11. Correlation Analysis#

Correlation analysis is a fundamental statistical tool used to study the relationship between two or more variables. The term “correlation” originates from the Latin correlatio, meaning a mutual relationship. In the realm of statistics, correlation is specifically employed as a “measure of association,” which quantifies the strength and direction of a relationship between two variables.

Understanding correlation is essential in data science as it helps in predicting one variable based on the presence of another, determining the association between variables, and in feature selection during the modeling phase. Correlations are also often used as a starting point for a deeper understanding for a deeper, causal understanding of a certain system (we will later see that correlation and causation are very clearly not the same!). However, before delving into complex models, it’s crucial to grasp the basics of measuring relationships through correlation.

In everyday life, we say that something correlates when different events or measurements align very well. Or we refer to things such as co-incidence. In the following, however, we are looking for a metric that can numerically describe whether a correlation exists and, if so, how pronounced it is.

11.1. Covariance, (Pearson) Correlation Coefficient#

Covariance
A first step towards measuring correlation is through variance, which measures the spread of individual data points around the mean. Expanding from variance, we encounter covariance, a measure that extends the idea to two variables. Covariance quantifies how much two variables change together, but its value is scale-dependent, making it difficult to interpret directly.

The formula for covariance between two variables X and Y is given by:

\[ Cov(X, Y) = \frac{1}{n}\sum_{i=1}^{n}(x_i - \bar{x_i})(y_i - \bar{y_i}) \]
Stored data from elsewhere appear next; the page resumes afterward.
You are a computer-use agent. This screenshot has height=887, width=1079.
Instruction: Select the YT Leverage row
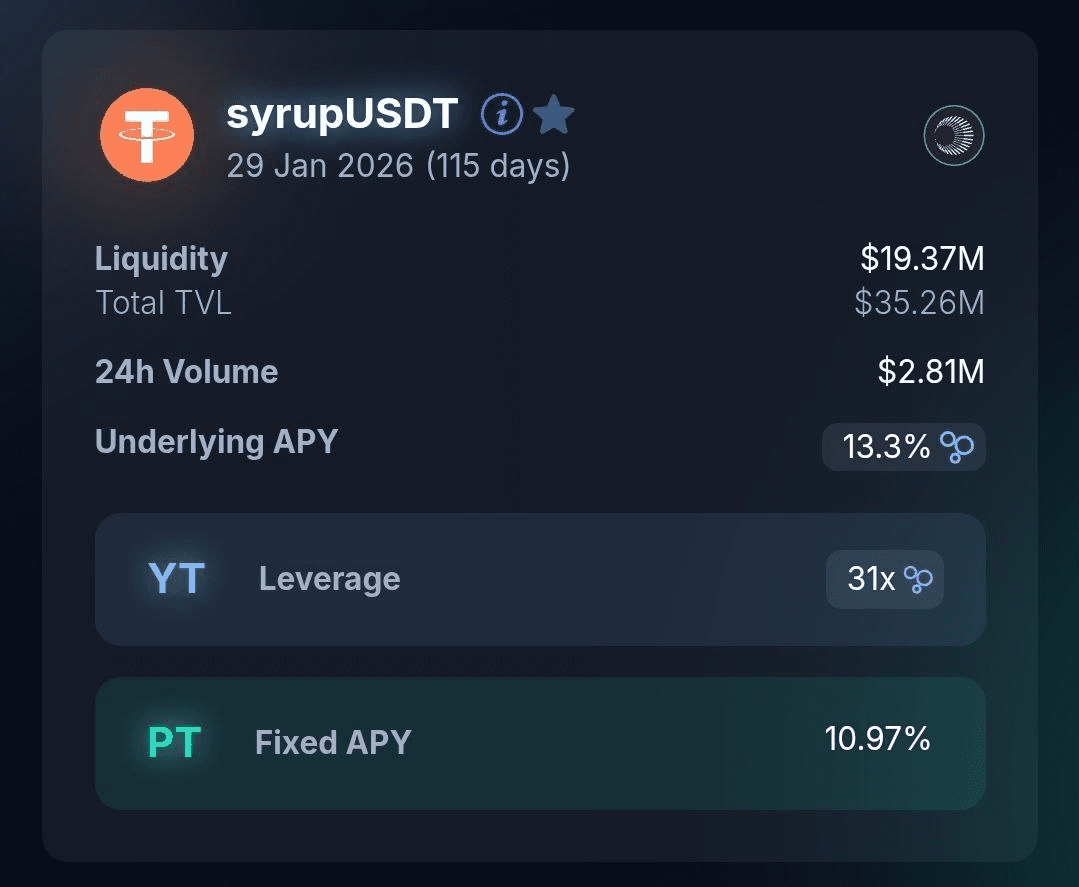tap(540, 579)
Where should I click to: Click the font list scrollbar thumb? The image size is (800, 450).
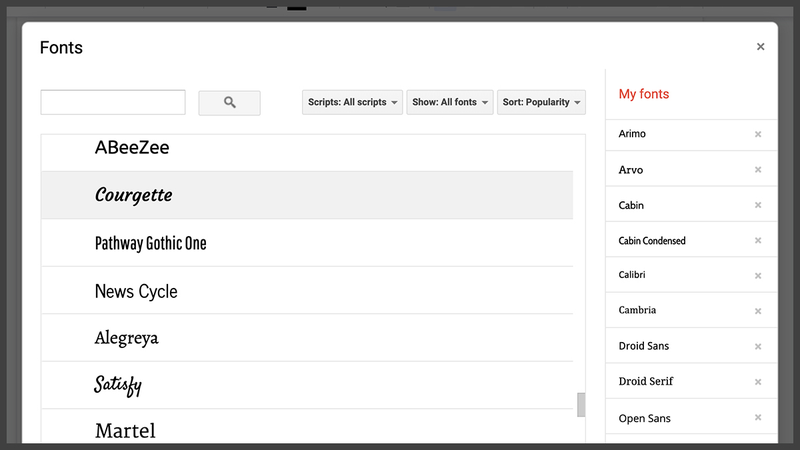tap(581, 405)
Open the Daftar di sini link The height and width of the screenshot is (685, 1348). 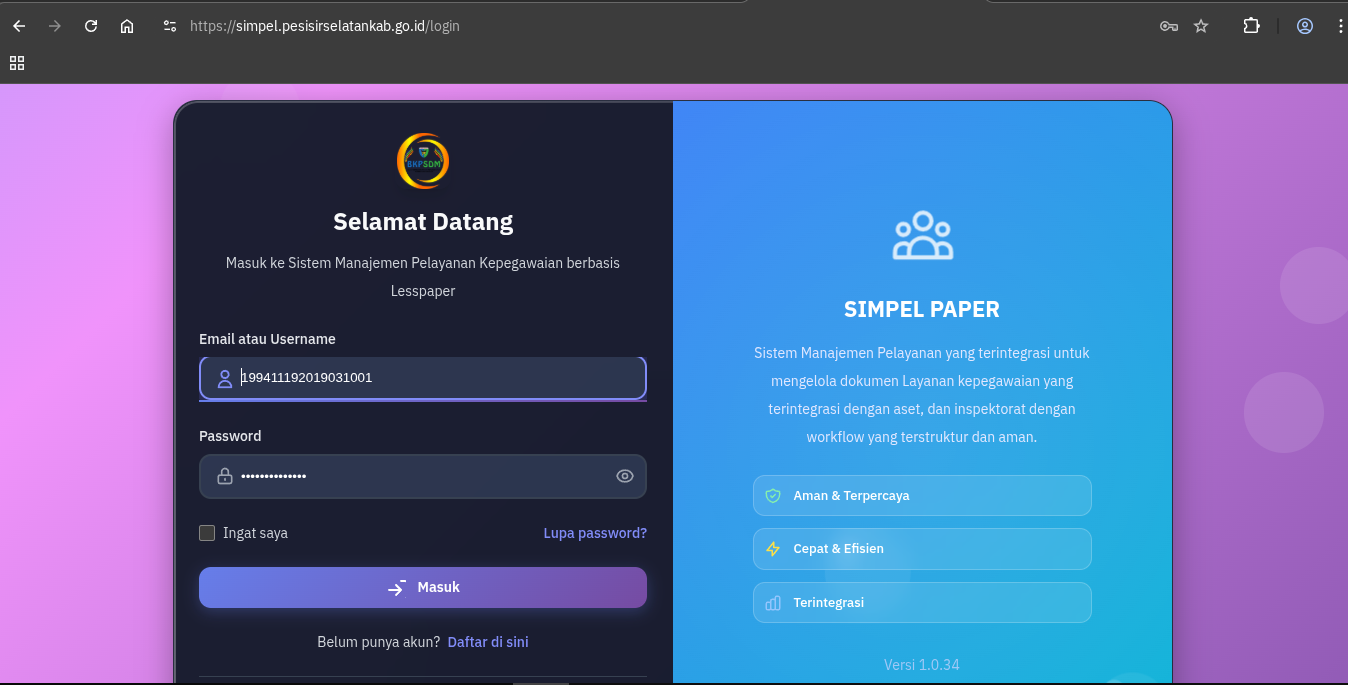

where \(\bar{x_i}\) and \(\bar{y_i}\)​ are the means of \(X\) and \(Y\), respectively.

Pearson Correlation Coefficient
To address the limitations of covariance, the Pearson Correlation Coefficient offers a normalized measure of correlation. This coefficient, often simply referred to as the correlation coefficient, is a dimensionless number between -1 and 1. It not only shows the strength but also the direction of the linear relationship between two variables.

The Pearson Correlation Coefficient is calculated as:

\[ Corr(X, Y) = \frac{Cov(X, Y)}{\sqrt{Var(X)}\sqrt{Var(Y)}} \]

This formula normalizes the covariance by the product of the standard deviations of the variables, thus providing a clearer, scale-independent measure of their relationship.

Now let’s have a hands-on look at what correlations look like, and how they can be quantified.

Hide code cell source
import os
import pandas as pd
import numpy as np

from matplotlib import pyplot as plt
import seaborn as sb

# Set the ggplot style (optional)
plt.style.use("ggplot")
Hide code cell source
# create some toy data

np.random.seed(0)
a = np.arange(0, 50)
b = a + np.random.randint(-10, 10, 50)
c = a + np.random.randint(-20, 25, 50)
d = np.random.randint(0, 50, 50)

corr_data = pd.DataFrame({"a": a,
                         "b": b,
                         "c": c,
                         "d": d})
corr_data.head(3)
a b c d
0 0 2 20 34
1 1 6 -2 42
2 2 -8 -3 13

We created some toy data with four features (a, b, c, d). One way to look for interesting relationships between different features is simply to plot one variable (or feature) against another:

Hide code cell source
fig, (ax1, ax2, ax3) = plt.subplots(1, 3, figsize=(12,3), dpi=300)

corr_data.plot(kind="scatter", x="a", y="b", ax=ax1)
corr_data.plot(kind="scatter", x="a", y="c", ax=ax2)
corr_data.plot(kind="scatter", x="a", y="d", ax=ax3)
plt.show()
../_images/ae1837c7526fba43eb923d406c5737777942cb656d17fcfe517a88c4ee6a269c.png

What would you say, which features are correlated, and which are not?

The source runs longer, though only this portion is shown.